Passadas duas semanas sobre a quarta-feira de cinzas que, no Brasil, não é limite para a folia, bem pelo contrário, se constitui em provocação para continuar, se possível até à eternidade, a poeira levantada pelos forrós, pelos frevos, pelos sambas, pelos desfiles das escolas começa a assentar um pouco.
Não que se tenha posto um ponto final no assunto, longe disso: encerradas oficialmente as festas, começa de imediato a preparar-se o carnaval do ano que vem.
Por outro lado, muita gente não vai esquecer este carnaval, como outras gentes não esqueceram anteriores, pelas máscaras de tristeza que a folia lhes estampou no rosto, talvez para sempre: são aqueles que perderam parentes e amigos, mortos à facada ou à bala, por vingança adiada ou rixa acesa nos calores da cerveja ou da cachaça; são aqueles que ficaram definitivamente deficientes por acidente de trânsito provocado por algum bêbado que fugiu do crime ou foi libertado cedo para não super super lotar as super super lotadas cadeias brasileiras; são as mulheres que engravidaram sem saber quem é o pai do filho que lhes empina a barriga; são aqueles, maridos ou mulheres, filhos ou filhas, que viram os lares desfeitos porque um dos pilares da casa saiu para dar um pulinho carnavalesco e nunca mais voltou, preso nas cadeias de braços e abraços de ocasião; é aquele e aquela que lavaram para casa para toda a vida vírus e doenças de sexos desconhecidos.
Pão e circo. Mais circo do que pão.
Bilhões de reais (1 real vale cerca de 0,37 euros) foram investidos no Carnaval pelas autoridades locais, à boa maneira dos imperadores romanos dos primeiros séculos da nossa era.
Aqui e agora, tal como lá e nessa época, trabalha-se pouco e pretende-se o prato cheio.

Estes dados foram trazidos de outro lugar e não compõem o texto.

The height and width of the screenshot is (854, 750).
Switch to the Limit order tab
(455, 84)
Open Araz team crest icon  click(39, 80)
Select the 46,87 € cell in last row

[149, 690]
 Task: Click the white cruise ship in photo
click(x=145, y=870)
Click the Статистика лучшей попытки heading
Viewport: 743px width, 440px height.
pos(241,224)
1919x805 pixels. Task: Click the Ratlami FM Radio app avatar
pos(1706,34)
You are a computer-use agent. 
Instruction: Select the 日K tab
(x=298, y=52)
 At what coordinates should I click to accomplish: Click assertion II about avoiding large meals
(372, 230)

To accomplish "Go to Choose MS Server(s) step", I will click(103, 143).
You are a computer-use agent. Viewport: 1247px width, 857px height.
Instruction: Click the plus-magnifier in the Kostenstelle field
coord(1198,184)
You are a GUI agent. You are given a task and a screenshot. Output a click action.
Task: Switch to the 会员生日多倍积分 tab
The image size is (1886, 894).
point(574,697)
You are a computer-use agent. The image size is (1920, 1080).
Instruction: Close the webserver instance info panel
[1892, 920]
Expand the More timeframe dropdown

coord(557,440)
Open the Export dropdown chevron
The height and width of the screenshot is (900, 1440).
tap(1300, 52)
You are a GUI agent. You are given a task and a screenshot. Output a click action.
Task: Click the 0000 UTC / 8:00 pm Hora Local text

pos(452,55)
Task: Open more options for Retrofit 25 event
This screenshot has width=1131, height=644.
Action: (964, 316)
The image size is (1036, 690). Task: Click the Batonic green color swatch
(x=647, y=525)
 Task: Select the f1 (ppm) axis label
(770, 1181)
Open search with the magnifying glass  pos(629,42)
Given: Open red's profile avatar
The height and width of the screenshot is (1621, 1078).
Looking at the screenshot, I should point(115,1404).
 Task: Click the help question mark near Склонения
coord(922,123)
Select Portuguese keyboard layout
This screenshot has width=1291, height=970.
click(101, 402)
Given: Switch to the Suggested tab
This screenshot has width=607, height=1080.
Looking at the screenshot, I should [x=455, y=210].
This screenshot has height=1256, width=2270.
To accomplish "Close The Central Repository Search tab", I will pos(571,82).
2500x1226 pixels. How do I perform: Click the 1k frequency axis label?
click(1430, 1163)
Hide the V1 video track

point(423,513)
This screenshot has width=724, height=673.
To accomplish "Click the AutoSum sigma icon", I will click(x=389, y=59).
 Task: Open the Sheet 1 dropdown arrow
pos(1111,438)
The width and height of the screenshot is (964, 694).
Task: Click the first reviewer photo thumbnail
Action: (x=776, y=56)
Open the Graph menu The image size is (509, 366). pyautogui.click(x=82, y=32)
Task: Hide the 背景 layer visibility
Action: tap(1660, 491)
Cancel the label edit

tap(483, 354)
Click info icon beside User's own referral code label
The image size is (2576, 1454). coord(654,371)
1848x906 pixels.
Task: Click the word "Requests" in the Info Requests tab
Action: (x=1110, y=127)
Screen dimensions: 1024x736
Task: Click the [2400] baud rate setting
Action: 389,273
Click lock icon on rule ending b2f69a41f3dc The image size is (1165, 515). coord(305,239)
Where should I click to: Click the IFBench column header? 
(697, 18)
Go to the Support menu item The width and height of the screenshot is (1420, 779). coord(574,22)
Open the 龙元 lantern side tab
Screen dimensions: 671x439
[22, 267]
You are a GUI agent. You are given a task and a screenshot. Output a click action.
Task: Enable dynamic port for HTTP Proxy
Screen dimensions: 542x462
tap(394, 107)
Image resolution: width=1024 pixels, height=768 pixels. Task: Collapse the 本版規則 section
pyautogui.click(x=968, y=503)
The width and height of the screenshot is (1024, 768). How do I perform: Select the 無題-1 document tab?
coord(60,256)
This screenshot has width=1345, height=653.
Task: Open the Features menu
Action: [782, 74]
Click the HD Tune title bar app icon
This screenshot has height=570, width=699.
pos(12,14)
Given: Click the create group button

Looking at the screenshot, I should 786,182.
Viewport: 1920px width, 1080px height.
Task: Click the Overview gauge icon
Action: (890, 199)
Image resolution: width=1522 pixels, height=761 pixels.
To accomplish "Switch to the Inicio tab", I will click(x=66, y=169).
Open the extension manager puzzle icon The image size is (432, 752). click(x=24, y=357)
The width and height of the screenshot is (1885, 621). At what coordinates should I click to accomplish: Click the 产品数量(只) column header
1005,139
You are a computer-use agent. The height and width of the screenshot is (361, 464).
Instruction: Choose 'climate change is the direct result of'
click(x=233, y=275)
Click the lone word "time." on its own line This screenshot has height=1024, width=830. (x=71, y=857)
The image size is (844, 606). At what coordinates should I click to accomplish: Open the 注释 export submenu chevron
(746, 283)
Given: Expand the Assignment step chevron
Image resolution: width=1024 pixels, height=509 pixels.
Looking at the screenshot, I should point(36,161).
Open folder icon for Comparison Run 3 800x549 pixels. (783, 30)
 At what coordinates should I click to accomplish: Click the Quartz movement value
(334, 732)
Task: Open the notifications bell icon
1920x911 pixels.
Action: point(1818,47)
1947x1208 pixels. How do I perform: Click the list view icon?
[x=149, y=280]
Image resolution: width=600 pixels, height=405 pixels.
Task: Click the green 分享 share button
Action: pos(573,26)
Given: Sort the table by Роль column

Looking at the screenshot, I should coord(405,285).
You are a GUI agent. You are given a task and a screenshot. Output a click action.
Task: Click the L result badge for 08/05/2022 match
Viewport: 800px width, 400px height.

Aqui e agora, tal como lá e nessa época, os novos imperadores escondem-se atrás do Carnaval, para deixar para lá, para amanhã ou, de preferência, para depois de amanhã, pensar nos problemas da falta de infra-estruturas na saúde, na habitação, no saneamento básico, nos transportes terrestres, marítimos e aéreos, na agro-pecuária; nos problemas da violência crescente, com especial destaque para protagonistas crianças e adolescentes; nos problemas da corrupção generalizada na classe política, nas Polícias, nos servidores públicos;nos problemas do modelo económico, o de pior crescimento em 2006 de toda a América Latina.
Aqui e agora, tal como lá e nessa época, ninguém repara nos sinais de implosão iminente; nem nas sombras dissimuladas dos novos Bárbaros que, pacientemente, esperam à porta para poderem entrar sem pedir licença.